O que é a inflação?
A inflação é o aumento generalizado e contínuo dos preços de bens e serviços ao longo do tempo. Na prática, significa que com a mesma quantidade de dinheiro consegues comprar cada vez menos coisas. O dinheiro perde poder de compra, mesmo que o número na tua conta bancária não mude.
É um fenómeno silencioso mas poderoso: não és roubado de um dia para o outro, mas ao fim de 10 ou 20 anos o impacto pode ser enorme para quem guarda dinheiro sem o investir.
Exemplo prático com 10.000€ a uma inflação de 2,5%:
Daqui a 10 anos: valem apenas ~7.812€ em poder de compra
Daqui a 20 anos: valem apenas ~6.103€ em poder de compra
Daqui a 30 anos: valem apenas ~4.767€ em poder de compra
Como se calcula o efeito da inflação?
O poder de compra futuro calcula-se com uma fórmula baseada em juros compostos, mas ao contrário: em vez de crescer, o valor decresce a cada ano.

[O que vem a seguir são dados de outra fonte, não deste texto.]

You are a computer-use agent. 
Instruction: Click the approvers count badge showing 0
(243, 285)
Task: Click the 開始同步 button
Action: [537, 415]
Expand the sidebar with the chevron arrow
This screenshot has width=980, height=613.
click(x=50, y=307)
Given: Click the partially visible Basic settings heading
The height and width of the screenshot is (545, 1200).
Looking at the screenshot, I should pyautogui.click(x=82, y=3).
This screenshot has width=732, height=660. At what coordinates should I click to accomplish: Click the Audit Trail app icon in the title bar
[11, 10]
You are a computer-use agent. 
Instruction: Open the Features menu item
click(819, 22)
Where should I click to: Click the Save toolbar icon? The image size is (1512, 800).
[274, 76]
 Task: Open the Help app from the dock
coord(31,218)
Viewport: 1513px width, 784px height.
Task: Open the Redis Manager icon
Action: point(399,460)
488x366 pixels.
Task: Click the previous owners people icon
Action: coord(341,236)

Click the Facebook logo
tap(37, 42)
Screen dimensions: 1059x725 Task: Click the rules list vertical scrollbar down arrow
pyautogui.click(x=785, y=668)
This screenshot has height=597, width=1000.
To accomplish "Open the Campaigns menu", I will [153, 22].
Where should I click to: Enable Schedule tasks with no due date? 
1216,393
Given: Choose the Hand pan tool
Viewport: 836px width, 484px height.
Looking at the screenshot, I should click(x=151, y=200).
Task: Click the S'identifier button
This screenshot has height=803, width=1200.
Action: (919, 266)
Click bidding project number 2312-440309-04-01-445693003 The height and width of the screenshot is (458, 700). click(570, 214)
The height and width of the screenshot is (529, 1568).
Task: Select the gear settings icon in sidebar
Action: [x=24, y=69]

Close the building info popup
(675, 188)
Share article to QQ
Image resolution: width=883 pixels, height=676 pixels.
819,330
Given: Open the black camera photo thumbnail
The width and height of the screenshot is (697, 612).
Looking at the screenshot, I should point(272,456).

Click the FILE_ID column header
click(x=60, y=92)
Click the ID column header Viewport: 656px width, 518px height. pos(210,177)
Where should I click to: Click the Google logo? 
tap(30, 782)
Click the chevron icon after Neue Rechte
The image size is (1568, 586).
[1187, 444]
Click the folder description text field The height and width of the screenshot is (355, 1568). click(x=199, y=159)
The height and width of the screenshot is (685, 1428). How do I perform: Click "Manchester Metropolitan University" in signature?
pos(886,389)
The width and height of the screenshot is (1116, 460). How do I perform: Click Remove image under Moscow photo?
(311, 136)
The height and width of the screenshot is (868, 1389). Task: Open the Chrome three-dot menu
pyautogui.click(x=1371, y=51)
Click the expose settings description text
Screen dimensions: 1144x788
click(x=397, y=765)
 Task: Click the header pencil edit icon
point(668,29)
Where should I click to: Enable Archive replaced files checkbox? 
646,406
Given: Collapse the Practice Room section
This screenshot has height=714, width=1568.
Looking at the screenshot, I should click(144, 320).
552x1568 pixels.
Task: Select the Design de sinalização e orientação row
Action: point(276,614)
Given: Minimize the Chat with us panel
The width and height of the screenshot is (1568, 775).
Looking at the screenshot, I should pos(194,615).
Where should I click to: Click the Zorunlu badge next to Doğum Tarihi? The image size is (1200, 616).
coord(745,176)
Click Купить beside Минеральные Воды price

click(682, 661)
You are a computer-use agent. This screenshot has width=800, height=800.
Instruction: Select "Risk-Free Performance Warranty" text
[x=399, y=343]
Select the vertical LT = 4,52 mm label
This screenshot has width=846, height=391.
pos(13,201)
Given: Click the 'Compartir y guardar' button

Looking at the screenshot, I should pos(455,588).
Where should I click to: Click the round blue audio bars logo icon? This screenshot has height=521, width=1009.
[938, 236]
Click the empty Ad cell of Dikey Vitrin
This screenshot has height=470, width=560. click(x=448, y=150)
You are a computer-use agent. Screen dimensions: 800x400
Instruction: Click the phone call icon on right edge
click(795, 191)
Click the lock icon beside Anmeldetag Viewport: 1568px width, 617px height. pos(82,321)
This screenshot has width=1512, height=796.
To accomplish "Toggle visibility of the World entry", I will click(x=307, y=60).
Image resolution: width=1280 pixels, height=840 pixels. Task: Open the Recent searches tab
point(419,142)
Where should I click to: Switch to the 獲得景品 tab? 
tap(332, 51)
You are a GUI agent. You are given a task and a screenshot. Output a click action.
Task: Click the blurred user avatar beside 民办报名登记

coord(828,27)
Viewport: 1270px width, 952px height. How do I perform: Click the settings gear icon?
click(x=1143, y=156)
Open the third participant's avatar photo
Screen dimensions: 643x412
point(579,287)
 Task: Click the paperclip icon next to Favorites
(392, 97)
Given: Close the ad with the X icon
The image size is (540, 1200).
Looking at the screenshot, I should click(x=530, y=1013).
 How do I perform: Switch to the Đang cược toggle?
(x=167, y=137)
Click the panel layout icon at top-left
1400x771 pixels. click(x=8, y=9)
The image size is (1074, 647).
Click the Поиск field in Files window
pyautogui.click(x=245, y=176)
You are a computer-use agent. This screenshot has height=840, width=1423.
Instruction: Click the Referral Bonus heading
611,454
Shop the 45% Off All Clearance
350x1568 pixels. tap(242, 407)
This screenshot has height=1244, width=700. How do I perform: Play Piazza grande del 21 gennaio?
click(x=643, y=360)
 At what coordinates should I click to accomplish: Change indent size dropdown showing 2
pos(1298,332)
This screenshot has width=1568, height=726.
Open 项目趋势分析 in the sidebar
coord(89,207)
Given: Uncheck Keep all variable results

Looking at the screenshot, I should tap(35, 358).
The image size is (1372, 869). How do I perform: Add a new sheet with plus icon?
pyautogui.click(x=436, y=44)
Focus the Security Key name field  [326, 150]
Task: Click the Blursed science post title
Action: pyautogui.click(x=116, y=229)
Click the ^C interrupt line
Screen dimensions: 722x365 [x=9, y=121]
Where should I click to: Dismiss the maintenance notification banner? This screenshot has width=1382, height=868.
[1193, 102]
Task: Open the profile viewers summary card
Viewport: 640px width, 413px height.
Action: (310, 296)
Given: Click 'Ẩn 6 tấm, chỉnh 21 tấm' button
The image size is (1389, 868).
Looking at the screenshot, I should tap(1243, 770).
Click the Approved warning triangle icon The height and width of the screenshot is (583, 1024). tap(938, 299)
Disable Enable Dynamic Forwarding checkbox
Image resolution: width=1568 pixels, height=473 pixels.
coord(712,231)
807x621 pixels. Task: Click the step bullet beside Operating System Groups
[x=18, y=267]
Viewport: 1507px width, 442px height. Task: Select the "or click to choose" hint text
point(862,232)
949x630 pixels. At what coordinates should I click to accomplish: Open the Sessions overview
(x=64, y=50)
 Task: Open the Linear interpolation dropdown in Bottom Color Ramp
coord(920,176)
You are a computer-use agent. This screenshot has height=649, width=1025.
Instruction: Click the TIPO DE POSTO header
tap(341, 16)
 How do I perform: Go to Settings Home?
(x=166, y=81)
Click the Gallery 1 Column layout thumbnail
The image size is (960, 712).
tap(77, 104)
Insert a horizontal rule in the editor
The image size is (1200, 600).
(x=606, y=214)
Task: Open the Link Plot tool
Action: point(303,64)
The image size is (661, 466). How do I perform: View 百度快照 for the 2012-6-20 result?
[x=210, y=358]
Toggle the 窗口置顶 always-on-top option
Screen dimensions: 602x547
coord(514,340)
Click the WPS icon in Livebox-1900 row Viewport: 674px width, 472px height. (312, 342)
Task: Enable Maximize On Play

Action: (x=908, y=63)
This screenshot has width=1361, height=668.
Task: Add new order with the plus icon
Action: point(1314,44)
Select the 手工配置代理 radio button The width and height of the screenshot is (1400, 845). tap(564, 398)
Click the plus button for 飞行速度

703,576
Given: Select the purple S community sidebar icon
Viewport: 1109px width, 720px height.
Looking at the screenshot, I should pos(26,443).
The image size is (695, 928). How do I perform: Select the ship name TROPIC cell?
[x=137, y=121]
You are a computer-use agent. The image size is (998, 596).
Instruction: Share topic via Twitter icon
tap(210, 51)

Fórmula utilizada na calculadora:
Poder de compra futuro = Valor atual ÷ (1 + taxa de inflação)ⁿ
Onde n é o número de anos. Quanto maior a taxa de inflação e o período, maior a erosão do poder de compra.
Impacto de diferentes taxas de inflação em 10.000€
| Inflação | 10 anos | 20 anos | 30 anos |
|---|---|---|---|
| 2% ao ano | 8.203€ | 6.730€ | 5.521€ |
| 2,5% ao ano | 7.812€ | 6.103€ | 4.767€ |
| 3% ao ano | 7.441€ | 5.537€ | 4.120€ |
| 5% ao ano | 6.139€ | 3.769€ | 2.314€ |
↔ Se a tabela aparecer incompleta, desliza para a direita para ver mais.
Inflação em Portugal: dados históricos (2000-2025)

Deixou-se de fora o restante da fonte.